>> Start Excerpt to read

The result of this is an incessantly repeating argument where a Black person says "Racism still exists. It is real," and a white person argues "You're wrong, I'm not racist at all. I don't even see any racism." My aunt's immediate response is not "that is wrong, we should do better." No, her response is self-protection: "That's not my fault, I didn't do anything. You are wrong."

Even when we make shit up, we want it to be white.

And racism is the fact that we all accept that it is white. Benedict Cumberbatch playing Khan in Star Trek. Khan, who is from India. Is there anyone Whiter than Benedict fucking Cumberbatch? What? They needed a "less racial" cast because they already had the Black Uhura character?
That is racism. Once you let yourself see it, it's there all the time.

But here is the irony, here's the thing that all the angry Black people know, and no calmly debating White people want to admit: The entire discussion of race in America centers around the protection of White feelings. [bold: author]

Ask any Black person and they'll tell you the same thing. The reality of thousands of innocent people raped, shot, imprisoned, and systematically disenfranchised are less important than the suggestion that a single White person might be complicit in a racist system.

>> End Excerpt to read
>> Start Records supplied

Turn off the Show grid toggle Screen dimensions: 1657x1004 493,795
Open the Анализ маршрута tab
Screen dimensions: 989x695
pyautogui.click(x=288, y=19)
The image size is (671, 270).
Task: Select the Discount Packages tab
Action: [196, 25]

>> End Records supplied

• Work to complete:
[A] According to the passage on racism, what does the entire discussion of race in America center around?
[B] Copy the passage on racism starting at the words "The result of" and stopping after "to be white.", replacing "self-protection" with "self-defense".
[C] Why does the passage on racism present the casting of Benedict Cumberbatch as Khan in Star Trek as racism?

• Exercise solutions:
[A] The protection of White feelings.

[B]
The result of this is an incessantly repeating argument where a Black person says "Racism still exists. It is real," and a white person argues "You're wrong, I'm not racist at all. I don't even see any racism." My aunt's immediate response is not "that is wrong, we should do better." No, her response is self-defense: "That's not my fault, I didn't do anything. You are wrong."

Even when we make shit up, we want it to be white.

[C] The passage defines racism as the fact that everyone accepts that even invented characters are white. It presents this casting as an example, since Khan is a character from India yet was played by Benedict Cumberbatch, whom it portrays as exceptionally white.